Constitution assigns the “sole power to try all impeachments” to the
Senate. Got it? The Senate conducts the trial. The House, as a body is
done. The Senate is a trial court to decide whether the defendant is
guilty as charged. Guilty or not guilty … that is the question. Did
William Jefferson Clinton commit perjury? Did he obstruct justice? The
Senate is not an appeals court which gets to decide whether the
defendant
was properly charged. Only the House is authorized by the Constitution
to
decide what is impeachable … and in case you missed it … the House
has
already accomplished that task.

Sens. Tom Harkin, Dianne Feinstein, and other co-conspirators have
floated the idea (which reportedly is gaining support) that somewhere
they
have options, and may consider whether Clinton’s actions justify
removal. This is the bogus Harkin plan of two votes: one guilty/acquit
vote, and then (apparently if or when two-thirds actually did their
job), a second vote to remove/retain the president. THAT dog don’t hunt.
At least not according to Article II, Section 4 of the Constitution. You
see, the Constitution clearly (to most) states the “President … shall
be removed from office on impeachment for, and conviction of, treason,
bribery, or other high crimes and misdemeanors.” The Constitution
mandates/charges/commands/directs, removal upon conviction. The only
question the Senate has to address is if Clinton did what he is accused
of doing.
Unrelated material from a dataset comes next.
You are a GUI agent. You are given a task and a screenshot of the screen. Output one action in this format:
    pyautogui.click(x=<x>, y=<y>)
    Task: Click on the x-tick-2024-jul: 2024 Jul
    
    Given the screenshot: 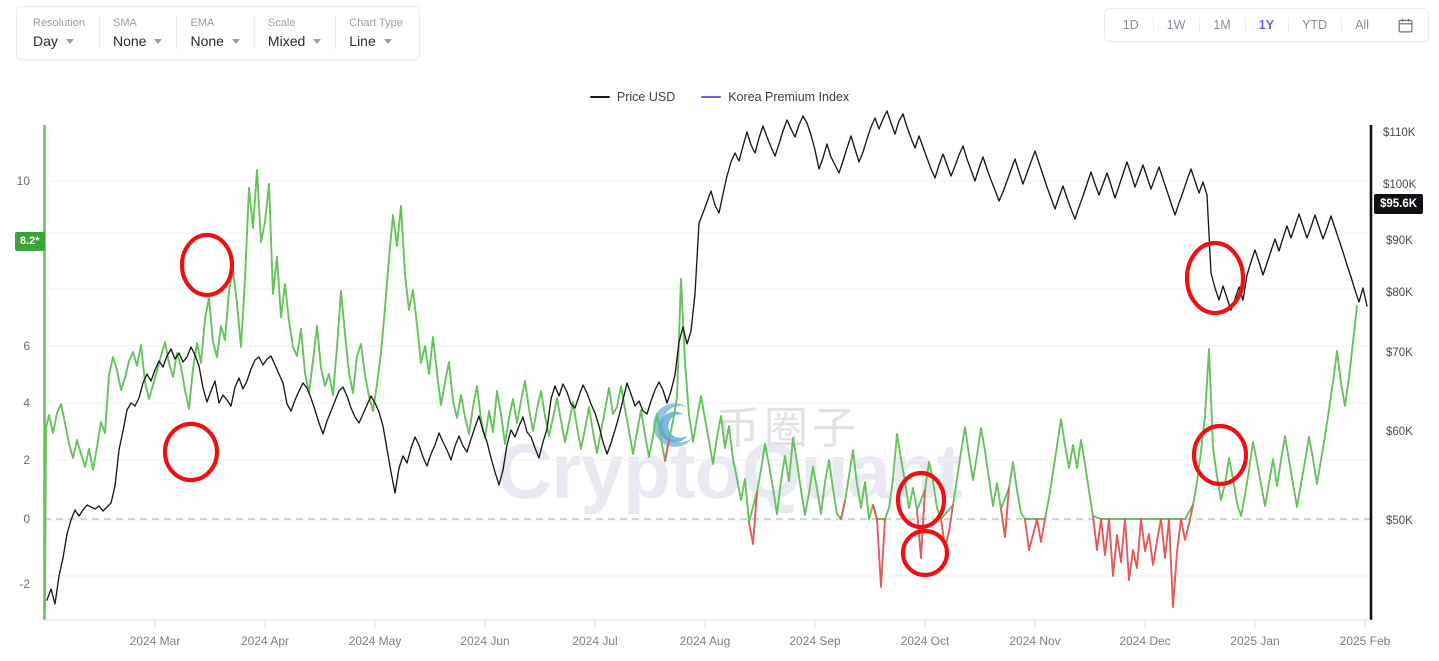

Did the president lie under oath,
and/or did he obstruct justice?

The Senate does not (this time) have the luxury, or wiggle room, to
mitigate their responsibility because of partisan preference, concerns
about the election back home, or any personal antipathy they may harbor
for
the mandatory penalty prescribed.

There has been a great deal of discussion about the impeachment of
federal
Judge Walter Nixon in 1989. Defenders of the president have tried to
suggest a judge is different than a president. They are right. They
claim
a judge enjoys a lifetime appointment, whereas the president has a
limited
term. They are right. However, they then suggest there is a different
standard for judges than for a president. They are wrong. The
Constitution contains just one impeachment standard for all public
officials. It is significant that 48 senators now serving in the 106th
Congress voted in 1989 to convict U.S. District Judge Walter Nixon of
giving “false and misleading statements to a federal grand jury.” These
same senators cannot (or should not) vote to acquit Clinton of the same
offense by saying/wishing the Constitution imposes a different
impeachment or removal standard for judges and presidents. It does not.
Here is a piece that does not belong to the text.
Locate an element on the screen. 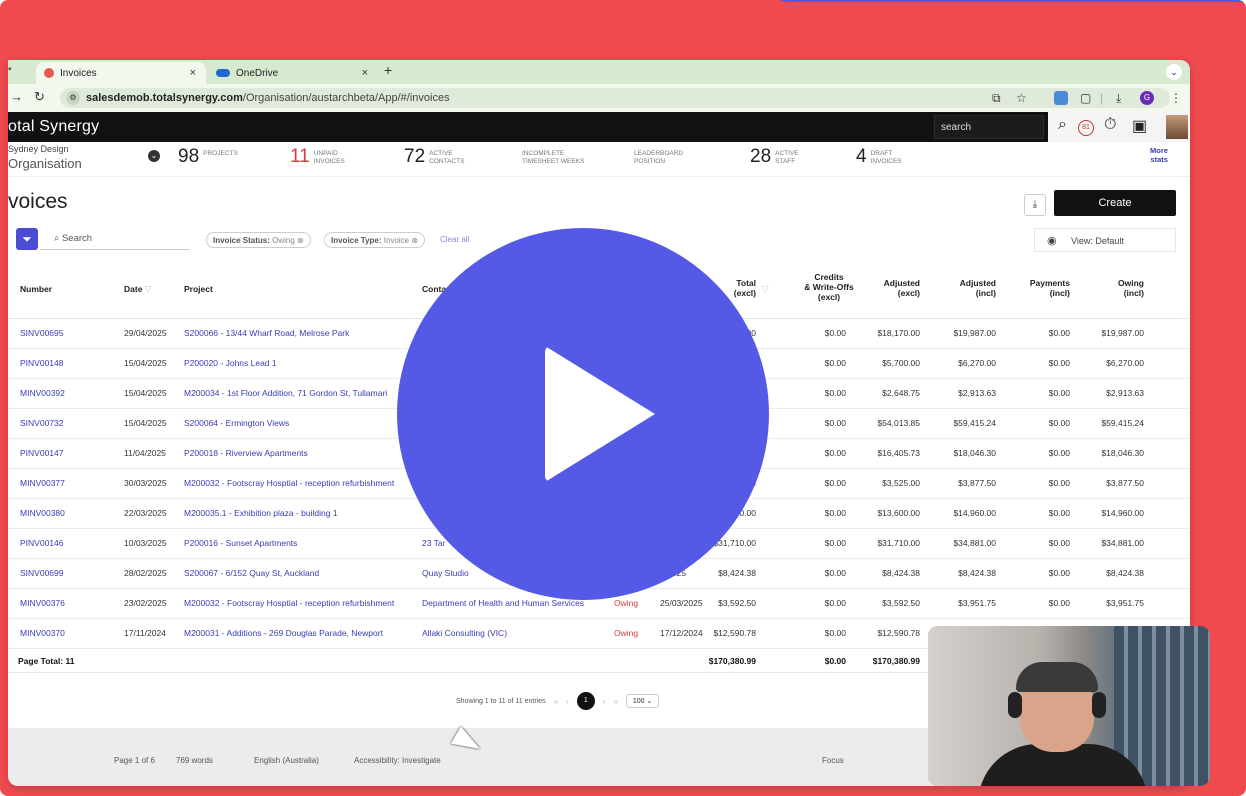 The image size is (1246, 796). brand-logo: otal Synergy is located at coordinates (54, 127).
If the evidence shows the president lied under oath, or obstructed
justice,
the Senate must find him guilty, and remove him from office. If there is

not a two-thirds majority voting guilty to the articles of impeachment,
“Katie bar the door!” The harm that will result will domino:

  • The rule of law will have been trashed. Previously impeached
    judges,
    incarcerated and humiliated military officers and NCOs will launch a
    blizzard of appeals.

  • The office of the presidency will be forever changed. A dual
    standard
    will be codified making the president “above the law.”

  • The integrity of the U.S. Senate will have been diminished.
  • The Democratic Party will be tarnished as hypocrites.
  • The Republic will have been wounded.
  • The United States of America will be permanently scarred.

This is not hyperbole … it is axiomatic.